## Task statement
The entries shown below are to be printed in full, unaltered.

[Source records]
□ □ □ □ □ □ □

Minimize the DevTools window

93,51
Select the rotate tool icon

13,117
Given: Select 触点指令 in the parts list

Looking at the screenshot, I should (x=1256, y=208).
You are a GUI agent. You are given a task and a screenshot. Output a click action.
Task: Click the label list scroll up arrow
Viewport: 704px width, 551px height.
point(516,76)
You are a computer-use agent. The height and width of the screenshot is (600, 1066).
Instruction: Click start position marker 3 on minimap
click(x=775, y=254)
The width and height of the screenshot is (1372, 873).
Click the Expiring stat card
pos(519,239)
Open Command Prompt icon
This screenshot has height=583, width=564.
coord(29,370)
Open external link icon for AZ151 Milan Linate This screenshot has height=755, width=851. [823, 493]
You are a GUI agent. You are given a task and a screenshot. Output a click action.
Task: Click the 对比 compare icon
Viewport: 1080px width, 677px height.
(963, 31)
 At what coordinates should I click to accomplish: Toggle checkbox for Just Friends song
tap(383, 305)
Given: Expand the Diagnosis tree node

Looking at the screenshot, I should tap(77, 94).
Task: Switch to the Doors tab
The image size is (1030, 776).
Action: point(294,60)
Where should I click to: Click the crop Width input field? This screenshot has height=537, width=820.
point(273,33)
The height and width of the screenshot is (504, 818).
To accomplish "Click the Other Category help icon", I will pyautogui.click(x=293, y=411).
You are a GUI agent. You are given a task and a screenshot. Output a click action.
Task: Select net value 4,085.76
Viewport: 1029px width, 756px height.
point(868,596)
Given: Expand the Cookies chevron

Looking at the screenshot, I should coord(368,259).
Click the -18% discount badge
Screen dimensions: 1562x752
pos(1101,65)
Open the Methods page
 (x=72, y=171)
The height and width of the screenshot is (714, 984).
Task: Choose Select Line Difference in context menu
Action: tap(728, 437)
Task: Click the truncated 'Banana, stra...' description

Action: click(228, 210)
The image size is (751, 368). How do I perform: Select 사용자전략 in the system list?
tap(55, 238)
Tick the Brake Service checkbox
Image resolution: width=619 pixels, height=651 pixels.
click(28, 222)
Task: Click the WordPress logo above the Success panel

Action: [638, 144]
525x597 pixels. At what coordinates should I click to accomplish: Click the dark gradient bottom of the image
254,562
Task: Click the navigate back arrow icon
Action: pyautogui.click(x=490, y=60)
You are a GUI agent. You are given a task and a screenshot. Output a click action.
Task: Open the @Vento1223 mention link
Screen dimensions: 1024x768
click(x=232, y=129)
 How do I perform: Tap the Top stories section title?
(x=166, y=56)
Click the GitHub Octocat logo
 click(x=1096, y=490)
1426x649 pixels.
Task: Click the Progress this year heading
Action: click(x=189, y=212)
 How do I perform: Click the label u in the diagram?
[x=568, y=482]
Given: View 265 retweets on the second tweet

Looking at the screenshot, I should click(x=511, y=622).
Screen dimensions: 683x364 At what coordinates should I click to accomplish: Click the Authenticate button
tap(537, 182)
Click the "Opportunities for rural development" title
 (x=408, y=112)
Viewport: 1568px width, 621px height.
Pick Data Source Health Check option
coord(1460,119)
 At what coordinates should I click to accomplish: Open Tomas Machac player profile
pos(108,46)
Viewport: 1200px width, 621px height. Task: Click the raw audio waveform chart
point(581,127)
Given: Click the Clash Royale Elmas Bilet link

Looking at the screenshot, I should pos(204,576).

□ □ □ □ □ □ □

## Answer section
Minimize the DevTools window

93,51
Select the rotate tool icon

13,117
Given: Select 触点指令 in the parts list

Looking at the screenshot, I should (x=1256, y=208).
You are a GUI agent. You are given a task and a screenshot. Output a click action.
Task: Click the label list scroll up arrow
Viewport: 704px width, 551px height.
point(516,76)
You are a computer-use agent. The height and width of the screenshot is (600, 1066).
Instruction: Click start position marker 3 on minimap
click(x=775, y=254)
The width and height of the screenshot is (1372, 873).
Click the Expiring stat card
pos(519,239)
Open Command Prompt icon
This screenshot has height=583, width=564.
coord(29,370)
Open external link icon for AZ151 Milan Linate This screenshot has height=755, width=851. [823, 493]
You are a GUI agent. You are given a task and a screenshot. Output a click action.
Task: Click the 对比 compare icon
Viewport: 1080px width, 677px height.
(963, 31)
 At what coordinates should I click to accomplish: Toggle checkbox for Just Friends song
tap(383, 305)
Given: Expand the Diagnosis tree node

Looking at the screenshot, I should tap(77, 94).
Task: Switch to the Doors tab
The image size is (1030, 776).
Action: point(294,60)
Where should I click to: Click the crop Width input field? This screenshot has height=537, width=820.
point(273,33)
The height and width of the screenshot is (504, 818).
To accomplish "Click the Other Category help icon", I will pyautogui.click(x=293, y=411).
You are a GUI agent. You are given a task and a screenshot. Output a click action.
Task: Select net value 4,085.76
Viewport: 1029px width, 756px height.
point(868,596)
Given: Expand the Cookies chevron

Looking at the screenshot, I should coord(368,259).
Click the -18% discount badge
Screen dimensions: 1562x752
pos(1101,65)
Open the Methods page
 (x=72, y=171)
The height and width of the screenshot is (714, 984).
Task: Choose Select Line Difference in context menu
Action: tap(728, 437)
Task: Click the truncated 'Banana, stra...' description

Action: click(228, 210)
The image size is (751, 368). How do I perform: Select 사용자전략 in the system list?
tap(55, 238)
Tick the Brake Service checkbox
Image resolution: width=619 pixels, height=651 pixels.
click(28, 222)
Task: Click the WordPress logo above the Success panel

Action: [638, 144]
525x597 pixels. At what coordinates should I click to accomplish: Click the dark gradient bottom of the image
254,562
Task: Click the navigate back arrow icon
Action: pyautogui.click(x=490, y=60)
You are a GUI agent. You are given a task and a screenshot. Output a click action.
Task: Open the @Vento1223 mention link
Screen dimensions: 1024x768
click(x=232, y=129)
 How do I perform: Tap the Top stories section title?
(x=166, y=56)
Click the GitHub Octocat logo
 click(x=1096, y=490)
1426x649 pixels.
Task: Click the Progress this year heading
Action: click(x=189, y=212)
 How do I perform: Click the label u in the diagram?
[x=568, y=482]
Given: View 265 retweets on the second tweet

Looking at the screenshot, I should click(x=511, y=622).
Screen dimensions: 683x364 At what coordinates should I click to accomplish: Click the Authenticate button
tap(537, 182)
Click the "Opportunities for rural development" title
 (x=408, y=112)
Viewport: 1568px width, 621px height.
Pick Data Source Health Check option
coord(1460,119)
 At what coordinates should I click to accomplish: Open Tomas Machac player profile
pos(108,46)
Viewport: 1200px width, 621px height. Task: Click the raw audio waveform chart
point(581,127)
Given: Click the Clash Royale Elmas Bilet link

Looking at the screenshot, I should pos(204,576).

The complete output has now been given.